Mahieddine Tahkout, qui s’est déjà distingué par des déclarations au vitriol contre l’ancien président de l’Association des concessionnaires automobile, reproche à ses «amis» du Forum des chefs d’entreprises (FCE) le «manque de solidarité» dans le conflit qui l’oppose au groupe Bellat, spécialisé dans la transformation des viandes.

Mahieddine Tahkout, qui construit une usine similaire à Boumerdès, est en effet accusé d’être derrière la campagne de dénigrement qui a ciblé, durant l’été dernier, le groupe Bellat. Une chaîne de télévision privée a même diffusé en boucle des propos attribués à Ali Haddad dans lesquels ce dernier défendait le magnat du « cachir ». «Le groupe Bellat est un producteur national. Notre devoir est de le protéger», disait le chef du FCE. Ce dernier aurait ajouté : «Un grand baron est derrière la campagne contre Bellat». Qui visait-il ? Mahieddine Tahkout ? Ali Haddad n’a pas cité de nom, mais le patron de Cima Motors semble avoir compris que ces attaques le visaient.

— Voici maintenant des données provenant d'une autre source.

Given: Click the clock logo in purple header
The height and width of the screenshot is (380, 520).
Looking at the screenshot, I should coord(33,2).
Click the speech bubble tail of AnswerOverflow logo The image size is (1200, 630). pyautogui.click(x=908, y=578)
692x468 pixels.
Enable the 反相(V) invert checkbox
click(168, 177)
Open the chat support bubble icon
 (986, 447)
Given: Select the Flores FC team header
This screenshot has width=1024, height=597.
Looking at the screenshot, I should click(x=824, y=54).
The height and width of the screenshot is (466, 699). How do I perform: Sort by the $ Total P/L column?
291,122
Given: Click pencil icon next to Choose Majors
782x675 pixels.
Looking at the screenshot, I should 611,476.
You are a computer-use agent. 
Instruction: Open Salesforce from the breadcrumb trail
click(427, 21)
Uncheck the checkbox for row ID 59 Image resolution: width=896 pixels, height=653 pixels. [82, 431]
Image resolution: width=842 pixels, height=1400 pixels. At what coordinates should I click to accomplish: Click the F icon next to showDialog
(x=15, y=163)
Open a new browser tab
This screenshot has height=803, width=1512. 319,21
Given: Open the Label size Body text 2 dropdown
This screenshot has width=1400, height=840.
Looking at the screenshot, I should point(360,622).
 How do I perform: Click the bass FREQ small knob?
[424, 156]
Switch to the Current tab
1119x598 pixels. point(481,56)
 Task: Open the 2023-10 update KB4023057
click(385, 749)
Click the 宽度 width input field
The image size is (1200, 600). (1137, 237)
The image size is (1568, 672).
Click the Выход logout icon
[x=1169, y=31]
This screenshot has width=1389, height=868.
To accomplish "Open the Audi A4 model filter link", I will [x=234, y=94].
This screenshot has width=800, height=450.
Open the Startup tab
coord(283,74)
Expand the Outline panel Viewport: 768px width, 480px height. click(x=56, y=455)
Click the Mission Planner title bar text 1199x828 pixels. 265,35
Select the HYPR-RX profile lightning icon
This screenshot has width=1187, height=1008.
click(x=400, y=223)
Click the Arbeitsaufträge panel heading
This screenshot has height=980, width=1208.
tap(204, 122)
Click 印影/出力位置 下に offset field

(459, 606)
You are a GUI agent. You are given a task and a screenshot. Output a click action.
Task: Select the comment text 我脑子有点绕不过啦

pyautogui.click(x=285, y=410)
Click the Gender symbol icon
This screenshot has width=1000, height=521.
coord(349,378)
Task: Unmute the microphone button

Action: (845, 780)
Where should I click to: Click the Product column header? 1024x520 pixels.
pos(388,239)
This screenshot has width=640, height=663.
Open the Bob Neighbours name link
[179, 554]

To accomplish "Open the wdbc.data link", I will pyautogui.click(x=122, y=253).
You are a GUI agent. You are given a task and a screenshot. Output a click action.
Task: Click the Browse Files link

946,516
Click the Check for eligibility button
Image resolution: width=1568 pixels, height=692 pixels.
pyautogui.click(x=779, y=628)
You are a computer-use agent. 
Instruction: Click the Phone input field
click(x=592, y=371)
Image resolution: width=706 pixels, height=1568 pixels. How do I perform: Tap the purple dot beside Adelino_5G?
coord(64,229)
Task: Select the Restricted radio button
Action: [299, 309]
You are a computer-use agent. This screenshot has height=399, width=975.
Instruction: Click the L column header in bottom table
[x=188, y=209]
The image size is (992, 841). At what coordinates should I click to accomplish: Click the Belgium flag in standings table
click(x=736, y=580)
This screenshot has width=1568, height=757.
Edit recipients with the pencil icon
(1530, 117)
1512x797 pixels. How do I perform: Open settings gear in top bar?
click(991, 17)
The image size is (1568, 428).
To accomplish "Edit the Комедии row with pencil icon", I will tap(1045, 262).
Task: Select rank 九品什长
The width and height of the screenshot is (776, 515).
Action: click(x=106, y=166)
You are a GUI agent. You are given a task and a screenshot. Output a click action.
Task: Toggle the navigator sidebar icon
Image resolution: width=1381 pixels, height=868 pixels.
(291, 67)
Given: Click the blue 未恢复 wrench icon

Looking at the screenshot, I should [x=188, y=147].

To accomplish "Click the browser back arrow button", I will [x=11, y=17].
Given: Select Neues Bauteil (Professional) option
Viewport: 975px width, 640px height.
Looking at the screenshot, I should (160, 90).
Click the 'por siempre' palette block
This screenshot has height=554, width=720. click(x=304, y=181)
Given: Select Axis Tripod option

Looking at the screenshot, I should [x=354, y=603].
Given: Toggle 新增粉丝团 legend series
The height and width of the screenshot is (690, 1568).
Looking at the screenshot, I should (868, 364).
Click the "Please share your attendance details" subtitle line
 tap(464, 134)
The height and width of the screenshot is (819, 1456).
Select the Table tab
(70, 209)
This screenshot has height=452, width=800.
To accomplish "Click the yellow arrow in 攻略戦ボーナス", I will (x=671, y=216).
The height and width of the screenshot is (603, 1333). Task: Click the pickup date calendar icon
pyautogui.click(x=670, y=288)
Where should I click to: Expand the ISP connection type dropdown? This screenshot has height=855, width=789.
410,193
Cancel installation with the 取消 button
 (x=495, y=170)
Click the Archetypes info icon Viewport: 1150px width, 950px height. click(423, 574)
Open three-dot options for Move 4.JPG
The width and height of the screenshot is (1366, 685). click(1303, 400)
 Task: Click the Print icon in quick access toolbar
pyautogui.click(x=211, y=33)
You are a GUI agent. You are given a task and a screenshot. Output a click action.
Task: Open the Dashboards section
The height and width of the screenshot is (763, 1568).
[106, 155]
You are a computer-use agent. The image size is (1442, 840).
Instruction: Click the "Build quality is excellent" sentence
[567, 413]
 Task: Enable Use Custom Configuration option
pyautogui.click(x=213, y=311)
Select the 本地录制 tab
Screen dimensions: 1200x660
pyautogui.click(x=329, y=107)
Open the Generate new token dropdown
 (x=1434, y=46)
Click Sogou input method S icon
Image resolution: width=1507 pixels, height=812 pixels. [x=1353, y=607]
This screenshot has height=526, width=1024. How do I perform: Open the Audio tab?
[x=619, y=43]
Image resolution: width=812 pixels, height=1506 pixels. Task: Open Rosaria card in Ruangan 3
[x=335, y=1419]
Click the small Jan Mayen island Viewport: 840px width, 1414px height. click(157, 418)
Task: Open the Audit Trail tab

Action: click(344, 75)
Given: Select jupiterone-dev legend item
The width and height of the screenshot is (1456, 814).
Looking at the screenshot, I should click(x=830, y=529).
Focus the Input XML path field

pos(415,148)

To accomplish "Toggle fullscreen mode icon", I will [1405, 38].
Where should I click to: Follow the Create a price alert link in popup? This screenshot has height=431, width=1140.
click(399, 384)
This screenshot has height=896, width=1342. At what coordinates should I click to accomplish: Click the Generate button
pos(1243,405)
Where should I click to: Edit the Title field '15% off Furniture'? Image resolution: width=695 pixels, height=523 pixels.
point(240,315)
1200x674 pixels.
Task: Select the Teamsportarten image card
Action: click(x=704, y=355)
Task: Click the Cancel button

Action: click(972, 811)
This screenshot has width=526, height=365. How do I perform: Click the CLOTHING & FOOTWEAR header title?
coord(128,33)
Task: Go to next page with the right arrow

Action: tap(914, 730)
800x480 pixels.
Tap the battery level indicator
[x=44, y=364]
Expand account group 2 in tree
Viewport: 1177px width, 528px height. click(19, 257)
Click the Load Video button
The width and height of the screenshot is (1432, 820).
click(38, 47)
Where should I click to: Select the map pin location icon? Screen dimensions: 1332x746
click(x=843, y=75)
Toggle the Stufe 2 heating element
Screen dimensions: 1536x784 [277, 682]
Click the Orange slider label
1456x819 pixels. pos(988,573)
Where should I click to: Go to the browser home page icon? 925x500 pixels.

La démission de Mahieddine Tahkout, qui fut l’un des grands bailleurs de fonds de la campagne d’Abdelaziz Bouteflika en 2014, va probablement être suivie par d’autres. Les difficultés du FCE ne sont pas seulement liées à la démission de ses membres. L’organisation patronale a essuyé des tirs croisés de plusieurs députés (y compris ceux issus de la majorité) qui pensent que c’est le FCE qui a rédigé beaucoup d’articles de la loi de finances 2016. Autant dire que le front anti-Haddad s’élargit au-delà du FCE.